■ **Text**:
[start]

Returning to the USAA bad faith case, I accepted Mrs. M's case and entered an appearance of counsel. I knew that her deposition had been scheduled by USAA's attorney, who was my old boss/mentor, David Dezzani. I called his office to request that the deposition be rescheduled. His secretary, Judy, advised that he wasn't available for several days. I asked her to take the deposition off the calendar and to advise me on Dave's next available date. She agreed. The client's former attorney, whom I replaced, had apparently twice failed to appear with the client for depositions, which Dezzani had properly noticed.

The next week, on the date the deposition had been scheduled for, I was on the Big Island on another case. I hadn't heard from Dave or his secretary, and called him as a matter of precaution. He told me that he intended to proceed with the deposition and would move to default my client if she didn't appear. He told me that even though Judy had been his secretary for over ten years, she didn't have the authority to cancel the deposition. I was angered by his decision, and sent a letter the next day that recounted the history of the cancelled deposition. Within ten days, Dezzani filed a motion to dismiss the case. When I worked for Dave, I had heard stories from opposing plaintiffs' attorneys about him committing "sharp practices." I had never known Dave to act this way when I worked under him as an associate. Now I was having a very unpleasant experience with him that I never would have anticipated. USAA was, however, one of his major clients.

A hearing was held before State Circuit Court Judge Toshimi Sodetani. Judge Sodetani was mild-mannered and always civil. As Dezzani stood next to me to argue for the dismissal, I was fuming. Even though it would have been very unfair for the case to be dismissed, it was not entirely out of the realm of possibility. Dezzani was a very respected figure in the state courts. Dave argued that my client and both her counsel had ignored multiple deposition notices and the court should impose the sanction of dismissal. He denied that his office had approved the cancellation of the last deposition.

It was my turn to argue. I told the court that I had been Mr. Dezzani's associate and, as such, had been taught by him to use words such as "mislead, misstate, misrepresent, and mistake" to characterize the representations he had made to the court. I then told the court that I chose to use different words to describe his argument to the court. I stated to the court that "what Mr. Dezzani has just informed the court was a flat-out, bald-faced lie, and that's '1-i-e' for the record." Judge Sodetani appeared somewhat offended by my unnecessary language, but summarily denied Dezzani's motion. The war was now officially on.

[end]

■ **Required actions**:
1 – For each statement below, answer yes or no according to the account of the USAA bad faith case above, and quote the words of the account that decide it. (a) Judy had worked as Dezzani's secretary for more than ten years. (b) Judge Sodetani granted Dezzani's motion to dismiss. (c) The client's former attorney failed to appear with the client for a deposition only once.
2 – Summarize the account of the USAA bad faith case above in three sentences.

■ **Information supplied**:
[start]

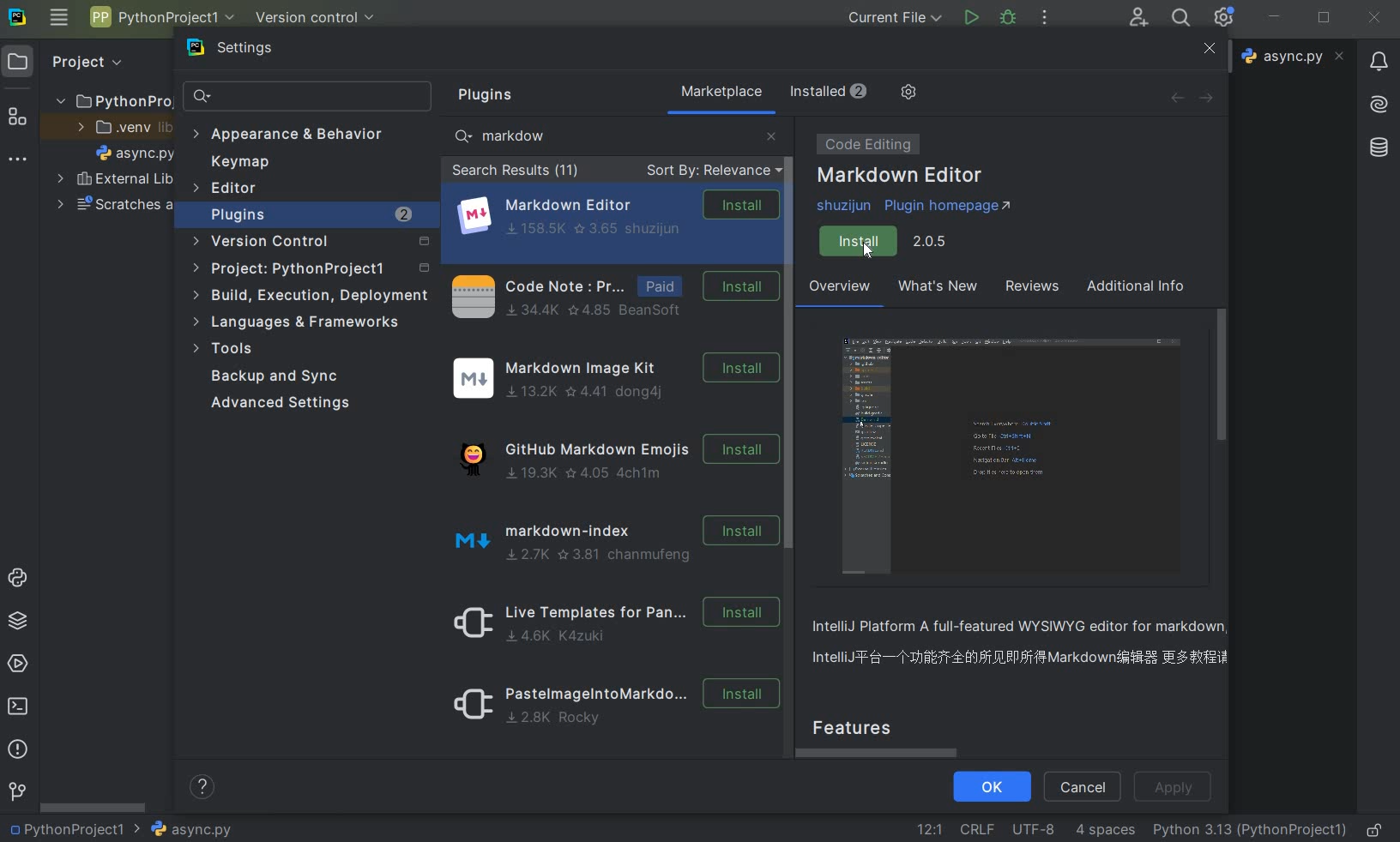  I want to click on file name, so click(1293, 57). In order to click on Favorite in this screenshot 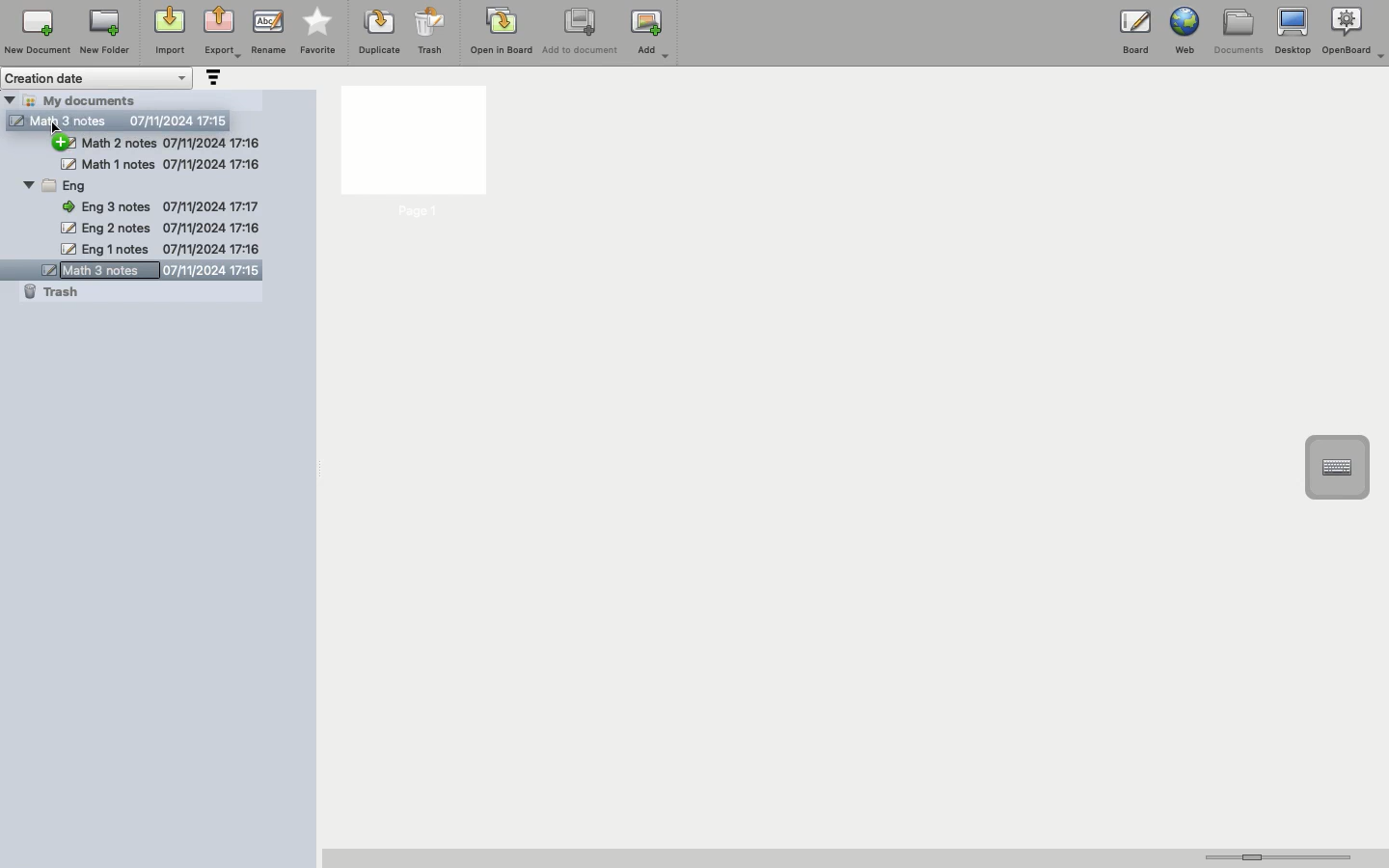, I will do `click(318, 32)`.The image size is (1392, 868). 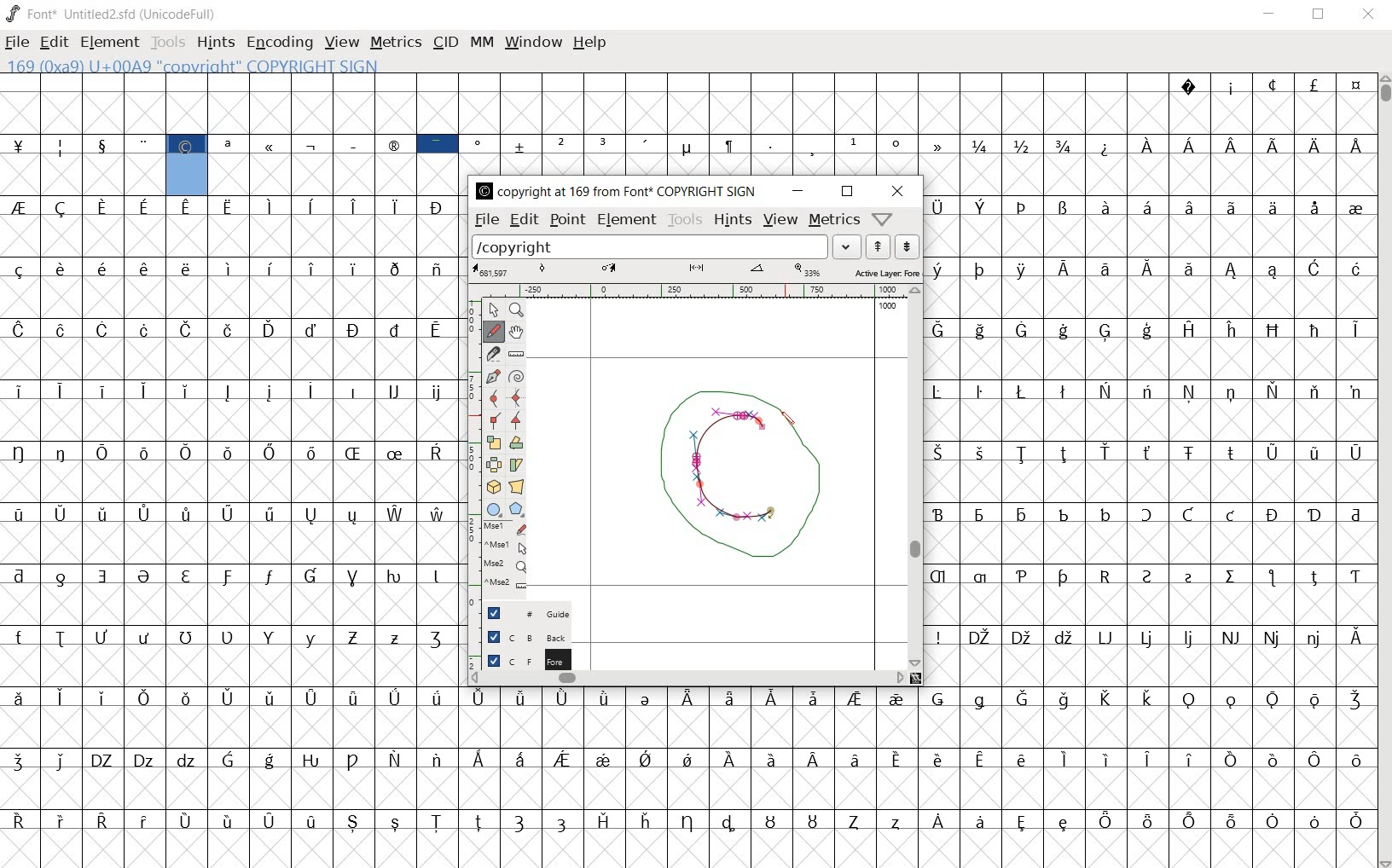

[end]

■ **Answer list**:
1 –
(a) Yes: "even though Judy had been his secretary for over ten years"
(b) No: "summarily denied Dezzani's motion"
(c) No: "had apparently twice failed to appear with the client for depositions"

2 – After taking Mrs. M's bad faith case against USAA, the narrator asked Judy, the secretary of USAA's attorney David Dezzani, to take a scheduled deposition off the calendar, and she agreed. Dezzani later said that Judy lacked the authority to cancel the deposition, and within ten days he filed a motion to dismiss the case. At the hearing before Judge Toshimi Sodetani, the narrator called Dezzani's argument "a flat-out, bald-faced lie," and the judge summarily denied the motion.